A08 — Partial Information Decomposition
Section titled “A08 — Partial Information Decomposition”This framework asks: do two circuit components carry redundant, unique, or synergistic information about the output — and what does this tell us about circuit organization?
Partial Information Decomposition (PID) takes a pair of source variables ( S_1, S_2 ) (e.g., two attention heads) and a target variable ( T ) (e.g., the logit difference) and decomposes the total mutual information ( I(S_1, S_2; T) ) into four non-negative atoms: redundancy (both carry the same information), unique information from ( S_1 ), unique information from ( S_2 ), and synergy (information available only from the joint but not from either alone). This decomposition reveals whether circuit components are backups for each other (redundant), specialized for different sub-computations (unique), or cooperating in a way that transcends their individual contributions (synergistic).
In MI terms, PID answers the “hydra effect” question: when you ablate one head and another compensates, is that because they carry redundant information (PID predicts compensation) or because they carry synergistic information (PID predicts the joint is not decomposable into individual contributions)?
Theoretical grounding
Section titled “Theoretical grounding”| Source | Year | Key contribution |
|---|---|---|
| Williams & Beer, arXiv 1004.2515 | 2010 | PID framework: redundancy, unique, synergy decomposition |
| McGrath et al., arXiv 2307.15771 | 2023 | Hydra effect: backup heads compensate when primary is ablated |
| Elhage et al., “A Mathematical Framework for Transformer Circuits” | 2021 | Compositional structure enabling information-theoretic analysis |
| Olsson et al., “In-context Learning and Induction Heads” | 2022 | Multiple induction heads as potential redundant/synergistic ensemble |
Core concept: the four information atoms
Section titled “Core concept: the four information atoms”For sources ( S_1, S_2 ) and target ( T ):
[ I(S_1, S_2; T) = \underbrace{R(S_1, S_2; T)}{\text{redundancy}} + \underbrace{U_1(S_1; T \setminus S_2)}{\text{unique to } S_1} + \underbrace{U_2(S_2; T \setminus S_1)}{\text{unique to } S_2} + \underbrace{Syn(S_1, S_2; T)}{\text{synergy}} ]
- Redundancy: Both heads carry the same information about the output.

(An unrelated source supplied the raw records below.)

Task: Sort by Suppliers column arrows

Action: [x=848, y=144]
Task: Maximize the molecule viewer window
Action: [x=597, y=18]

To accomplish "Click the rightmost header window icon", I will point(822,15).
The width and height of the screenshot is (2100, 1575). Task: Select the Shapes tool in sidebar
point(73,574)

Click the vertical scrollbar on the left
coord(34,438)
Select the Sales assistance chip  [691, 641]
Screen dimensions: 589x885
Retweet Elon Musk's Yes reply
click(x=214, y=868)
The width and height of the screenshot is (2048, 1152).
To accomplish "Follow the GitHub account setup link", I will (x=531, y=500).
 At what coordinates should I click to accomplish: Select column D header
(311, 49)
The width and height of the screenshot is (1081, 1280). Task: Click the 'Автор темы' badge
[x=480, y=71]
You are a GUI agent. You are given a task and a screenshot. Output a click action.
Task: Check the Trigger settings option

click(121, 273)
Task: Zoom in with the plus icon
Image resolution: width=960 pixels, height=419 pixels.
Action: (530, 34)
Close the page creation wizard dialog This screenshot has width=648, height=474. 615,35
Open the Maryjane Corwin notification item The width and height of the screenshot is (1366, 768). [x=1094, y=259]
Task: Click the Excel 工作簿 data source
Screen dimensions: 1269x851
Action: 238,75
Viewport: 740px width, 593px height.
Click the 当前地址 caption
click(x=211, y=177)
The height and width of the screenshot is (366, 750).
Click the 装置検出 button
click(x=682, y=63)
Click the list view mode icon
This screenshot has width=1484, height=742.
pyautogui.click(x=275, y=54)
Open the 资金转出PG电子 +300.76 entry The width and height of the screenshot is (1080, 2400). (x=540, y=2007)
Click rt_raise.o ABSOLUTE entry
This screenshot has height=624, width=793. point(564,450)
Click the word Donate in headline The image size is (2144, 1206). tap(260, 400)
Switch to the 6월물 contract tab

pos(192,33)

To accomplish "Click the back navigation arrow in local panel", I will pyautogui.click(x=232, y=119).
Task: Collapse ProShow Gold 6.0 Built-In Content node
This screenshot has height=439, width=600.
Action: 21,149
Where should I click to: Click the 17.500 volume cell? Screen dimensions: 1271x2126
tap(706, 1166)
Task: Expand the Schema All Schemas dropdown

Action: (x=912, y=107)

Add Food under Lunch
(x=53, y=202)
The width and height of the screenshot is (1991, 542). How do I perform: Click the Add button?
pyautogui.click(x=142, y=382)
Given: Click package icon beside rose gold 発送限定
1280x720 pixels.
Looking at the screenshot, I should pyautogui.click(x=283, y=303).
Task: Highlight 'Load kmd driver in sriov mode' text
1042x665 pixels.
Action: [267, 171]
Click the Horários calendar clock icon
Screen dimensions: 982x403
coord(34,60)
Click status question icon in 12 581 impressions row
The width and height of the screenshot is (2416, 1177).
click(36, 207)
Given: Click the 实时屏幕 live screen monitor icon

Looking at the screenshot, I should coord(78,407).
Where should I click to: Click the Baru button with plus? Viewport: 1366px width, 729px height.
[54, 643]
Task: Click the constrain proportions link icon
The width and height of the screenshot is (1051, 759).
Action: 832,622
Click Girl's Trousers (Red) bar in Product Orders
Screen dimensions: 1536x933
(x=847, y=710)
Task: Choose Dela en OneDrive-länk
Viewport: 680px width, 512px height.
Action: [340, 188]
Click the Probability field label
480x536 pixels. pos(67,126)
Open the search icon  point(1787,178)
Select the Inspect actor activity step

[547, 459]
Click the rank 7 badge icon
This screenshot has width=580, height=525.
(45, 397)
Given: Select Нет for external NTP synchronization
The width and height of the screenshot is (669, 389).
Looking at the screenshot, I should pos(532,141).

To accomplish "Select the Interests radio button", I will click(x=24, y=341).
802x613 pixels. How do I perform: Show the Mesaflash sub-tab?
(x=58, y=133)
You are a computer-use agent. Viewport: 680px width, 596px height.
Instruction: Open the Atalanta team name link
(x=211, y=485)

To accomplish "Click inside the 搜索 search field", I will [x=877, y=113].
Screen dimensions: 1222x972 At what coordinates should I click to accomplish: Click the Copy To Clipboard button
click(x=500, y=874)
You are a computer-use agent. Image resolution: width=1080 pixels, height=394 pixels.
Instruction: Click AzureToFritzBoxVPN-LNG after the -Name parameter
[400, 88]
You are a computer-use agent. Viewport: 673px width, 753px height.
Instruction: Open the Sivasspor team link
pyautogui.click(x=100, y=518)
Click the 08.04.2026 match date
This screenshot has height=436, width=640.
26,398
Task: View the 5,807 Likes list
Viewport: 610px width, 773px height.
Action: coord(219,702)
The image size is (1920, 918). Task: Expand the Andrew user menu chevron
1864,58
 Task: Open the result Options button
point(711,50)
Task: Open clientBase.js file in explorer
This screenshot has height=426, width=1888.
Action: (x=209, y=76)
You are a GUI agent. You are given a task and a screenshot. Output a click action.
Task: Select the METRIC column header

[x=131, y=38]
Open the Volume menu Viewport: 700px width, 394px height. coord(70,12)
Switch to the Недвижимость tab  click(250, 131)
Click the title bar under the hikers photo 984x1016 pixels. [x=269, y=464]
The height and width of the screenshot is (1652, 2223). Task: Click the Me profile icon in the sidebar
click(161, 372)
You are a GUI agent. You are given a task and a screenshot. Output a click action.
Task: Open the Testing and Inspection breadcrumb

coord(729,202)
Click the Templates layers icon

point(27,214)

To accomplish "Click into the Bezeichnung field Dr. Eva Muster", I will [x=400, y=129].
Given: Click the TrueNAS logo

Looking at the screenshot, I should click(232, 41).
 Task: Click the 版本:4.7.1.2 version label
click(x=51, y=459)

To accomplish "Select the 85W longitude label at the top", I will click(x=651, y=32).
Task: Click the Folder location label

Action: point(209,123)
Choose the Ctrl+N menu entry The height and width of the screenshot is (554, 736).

Ablating one should have minimal effect because the other provides a backup.
- Unique (S1): Only this head carries certain information. Ablating it should produce a deficit that nothing else compensates.
- Synergy: Information emerges only from the joint. Neither head alone carries it; both must be present. Ablating either one destroys the synergistic contribution entirely.
High redundancy between heads within a circuit predicts robustness to single-component ablation (the hydra effect). High synergy predicts brittleness — the circuit breaks if any synergistic component is removed.
Instruments under A08
Section titled “Instruments under A08”C8 — PID Analysis (08_pid.py)
Section titled “C8 — PID Analysis (08_pid.py)”Computes the four PID atoms for all pairs of circuit components with respect to the task output. Uses a discretized mutual information estimator (binning activations into quantiles) to compute:
[ R(S_1, S_2; T), \quad U_1, \quad U_2, \quad Syn(S_1, S_2; T) ]
Reports the redundancy/synergy ratio for each pair and identifies the dominant information structure of the circuit.
What it establishes: Whether pairs of components carry overlapping (redundant) or complementary (unique/synergistic) information about the output. Predicts ablation robustness and compensation patterns.
What it does not establish: The causal direction of information flow (PID is symmetric in the sources). Does not identify what information is shared, only how much.
Usage:
uv run python 08_pid.py --tasks ioi --n-prompts 40Reading the scores
Section titled “Reading the scores”| Pattern | What it means |
|---|---|
| High redundancy between heads A and B | Backup/compensation structure; ablating one has limited effect |
| High unique info for head A | A carries specialized information no other component has |
| High synergy for pair (A, B) | Joint computation; both needed, neither alone suffices |
| Redundancy dominant across all pairs | Robust, distributed circuit; hard to break with single ablations |
| Synergy dominant across pairs | Fragile circuit; single ablations may catastrophically degrade |
Practical considerations
Section titled “Practical considerations”PID estimation requires discretization of continuous activations. The instrument bins each component’s activation into quantiles (default: 8 bins) before computing mutual information. This introduces a bias-variance tradeoff: more bins capture finer structure but require more data for reliable estimation. For circuits with more than ~20 components, computing all pairwise PID atoms becomes expensive — the instrument supports a --top-k flag to restrict analysis to the highest-AP components from A01.
The synergy/redundancy ratio is sensitive to the choice of target variable. Using logit-difference as ( T ) measures task-specific information sharing; using full logit vector captures broader representational overlap.
Connection to other frameworks
Section titled “Connection to other frameworks”A08 provides the information-theoretic explanation for patterns observed in A01 (activation patching) and A03 (CATE). When A01 shows that ablating a component has no effect, A08 can determine whether this is because of redundancy (another component carries the same information) or because the component is genuinely irrelevant. A05 (MDC/Glennan) predicts which components should interact based on weight-space organization; A08 verifies whether this interaction is redundant or synergistic. The hydra effect (McGrath et al. 2023) is a direct prediction of high-redundancy PID structure.